My friend was already there, and we had a good time. I ordered my favorite, the chicken quesadilla, and he got a couple of tacos. Afterward, we said bye and I went home. Nothing special happened, but something felt wrong.

That afternoon I realized it was the fourth time in a row that I had arrived late to a meeting with that friend. I brushed it off. After all, four minutes is virtually nothing. Still, something bothered me.

The same week, I told a group of colleagues I was about to start a new diet and exercise every day for the next three months. I did so for four days and then got a burger and milkshake at Shake Shack. That’s okay, I thought, I’ll just start it again Monday.

On Friday, I was supposed to join my aunt and my cousin for dinner. I was a bit tired and did not want to sit on the subway for 40 minutes to get to their house, so I lied and said an important work event had come up and I couldn’t miss it.

That same evening, it finally hit me. I didn’t care about my integrity anymore. I had gotten to point in which I not only didn’t keep my commitments to other people, but I was also lying to myself. The constant excuses had led me to a habit of feeling like I didn’t need to be true to my word.

A few months ago, I read a positive psychology article that explained the concept of small wins. It basically stated that by completing minor tasks such as making your bed in the morning or cleaning your room, one builds a culture of getting things done and that leads that person to higher levels of productivity. Now I realize that small losses are also a thing.

The moment I told myself it wasn’t a big deal to be late to that lunch at Fresco, I was subconsciously telling my brain that it was okay to say something and not do it. By arriving four minutes late, I had sacrificed my integrity and, even if it was a very small breach, that led my brain to thinking that more important breaches were also okay.

For the next 15 days, I analyzed my behavior in order to figure out if my “epiphany” had any factual basis. It had. Over the course of those two weeks, I planned half a dozen of meetings and never went through with them. I started working on a new novel and quit after 8,000 words. I arrived at work 20 minutes late, but didn’t care because my boss wasn’t in the office that day. In other words, I kept breaching my integrity in worse ways as time progressed.

After that period of self-observation, I decided to make a change. I read Dan Ariely’s “The (Honest) Truth About Dishonesty” in order to understand better why human beings lie and breach their integrities on a daily basis. I made a list of everything I had said I would do and didn’t, and I created a plan to change that.
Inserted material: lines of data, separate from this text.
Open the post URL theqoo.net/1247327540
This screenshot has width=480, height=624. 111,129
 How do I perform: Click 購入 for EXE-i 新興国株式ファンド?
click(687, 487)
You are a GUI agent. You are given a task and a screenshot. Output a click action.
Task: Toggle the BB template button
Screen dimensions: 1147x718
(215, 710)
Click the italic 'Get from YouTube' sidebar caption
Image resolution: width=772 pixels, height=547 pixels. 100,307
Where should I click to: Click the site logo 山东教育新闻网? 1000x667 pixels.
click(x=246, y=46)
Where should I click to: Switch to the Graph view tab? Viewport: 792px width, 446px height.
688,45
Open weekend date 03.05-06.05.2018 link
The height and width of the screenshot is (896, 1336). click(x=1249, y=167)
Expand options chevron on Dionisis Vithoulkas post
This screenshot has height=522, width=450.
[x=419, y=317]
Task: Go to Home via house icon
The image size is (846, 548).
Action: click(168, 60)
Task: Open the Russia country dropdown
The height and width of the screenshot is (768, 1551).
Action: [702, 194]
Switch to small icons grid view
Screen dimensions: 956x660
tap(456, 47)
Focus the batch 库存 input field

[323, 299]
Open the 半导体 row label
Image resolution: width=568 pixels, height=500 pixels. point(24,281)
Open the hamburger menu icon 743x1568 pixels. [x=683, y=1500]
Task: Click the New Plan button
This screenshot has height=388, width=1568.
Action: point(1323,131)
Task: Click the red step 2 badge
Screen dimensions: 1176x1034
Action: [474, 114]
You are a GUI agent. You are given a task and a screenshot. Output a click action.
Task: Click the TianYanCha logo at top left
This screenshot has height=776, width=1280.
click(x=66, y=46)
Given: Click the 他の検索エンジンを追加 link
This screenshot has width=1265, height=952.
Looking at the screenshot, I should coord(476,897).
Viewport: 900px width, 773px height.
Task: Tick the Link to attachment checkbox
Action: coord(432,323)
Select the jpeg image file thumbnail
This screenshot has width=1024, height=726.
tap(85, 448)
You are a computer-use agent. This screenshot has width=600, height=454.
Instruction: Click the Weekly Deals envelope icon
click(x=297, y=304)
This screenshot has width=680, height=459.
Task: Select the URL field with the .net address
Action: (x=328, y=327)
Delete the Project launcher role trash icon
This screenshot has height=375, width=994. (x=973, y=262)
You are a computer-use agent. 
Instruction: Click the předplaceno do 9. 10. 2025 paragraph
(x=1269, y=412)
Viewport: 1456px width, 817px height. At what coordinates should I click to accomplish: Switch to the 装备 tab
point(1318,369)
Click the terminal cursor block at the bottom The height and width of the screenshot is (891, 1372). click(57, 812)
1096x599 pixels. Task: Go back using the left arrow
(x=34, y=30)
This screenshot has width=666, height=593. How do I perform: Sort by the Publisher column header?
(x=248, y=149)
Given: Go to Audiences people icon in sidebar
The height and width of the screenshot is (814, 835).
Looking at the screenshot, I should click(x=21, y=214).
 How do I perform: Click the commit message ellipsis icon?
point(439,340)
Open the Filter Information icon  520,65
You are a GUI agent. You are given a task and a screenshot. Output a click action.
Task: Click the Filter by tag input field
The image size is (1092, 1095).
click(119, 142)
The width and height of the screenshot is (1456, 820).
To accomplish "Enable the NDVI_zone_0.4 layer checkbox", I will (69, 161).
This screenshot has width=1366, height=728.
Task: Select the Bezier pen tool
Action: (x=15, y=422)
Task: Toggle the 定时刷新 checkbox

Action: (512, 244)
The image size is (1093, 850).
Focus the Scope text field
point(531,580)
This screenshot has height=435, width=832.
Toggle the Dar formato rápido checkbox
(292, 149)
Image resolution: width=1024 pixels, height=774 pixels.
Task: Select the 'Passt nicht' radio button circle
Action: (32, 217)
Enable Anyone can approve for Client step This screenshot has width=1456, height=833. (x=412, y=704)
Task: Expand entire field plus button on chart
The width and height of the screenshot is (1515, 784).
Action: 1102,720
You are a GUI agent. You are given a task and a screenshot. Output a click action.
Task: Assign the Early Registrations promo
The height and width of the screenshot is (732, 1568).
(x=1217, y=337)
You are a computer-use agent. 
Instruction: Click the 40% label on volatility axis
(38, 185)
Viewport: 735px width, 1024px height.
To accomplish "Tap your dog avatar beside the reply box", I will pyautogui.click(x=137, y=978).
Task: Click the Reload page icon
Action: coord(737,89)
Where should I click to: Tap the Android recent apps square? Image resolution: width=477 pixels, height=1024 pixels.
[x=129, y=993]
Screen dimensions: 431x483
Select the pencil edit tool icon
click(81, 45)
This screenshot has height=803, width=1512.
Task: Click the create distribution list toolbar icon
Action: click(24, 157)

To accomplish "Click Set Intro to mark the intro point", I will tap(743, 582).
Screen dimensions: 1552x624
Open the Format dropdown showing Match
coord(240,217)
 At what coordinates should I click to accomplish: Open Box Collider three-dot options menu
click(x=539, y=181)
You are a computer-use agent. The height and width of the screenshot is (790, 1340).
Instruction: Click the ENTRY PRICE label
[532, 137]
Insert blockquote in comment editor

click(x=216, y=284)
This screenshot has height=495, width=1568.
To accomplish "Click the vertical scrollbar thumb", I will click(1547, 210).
Since then, I have consistently eaten healthier, I workout virtually every day and I’m cultivating some of the best friendships and personal relationships of my life. I’m more productive at work and at home, and I’m halfway done with my novel. In other words, by simply realizing that small breaches of integrity lead to major breaches of integrity, I forced myself to significantly improve my quality of life.

I’m not sure what would’ve happened to me if I hadn’t realized that. Maybe nothing would have changed, but maybe my lack of integrity would have led to truly significant lies and acts of dishonesty. That’s how most people become criminals or corrupt. They do one small negative thing, and their brains trick them into believing those actions are okay. That escalates and then BOOM: you are too deep into the hole.

This is not a rant, however. It’s a wake-up call. If you keep telling yourself that you will start exercising but never do, or makes fun of your habit of always being late to things, be wary. Arriving five minutes late to a friendly lunch can turn you into a compulsive liar. Or worse, a criminal mastermind.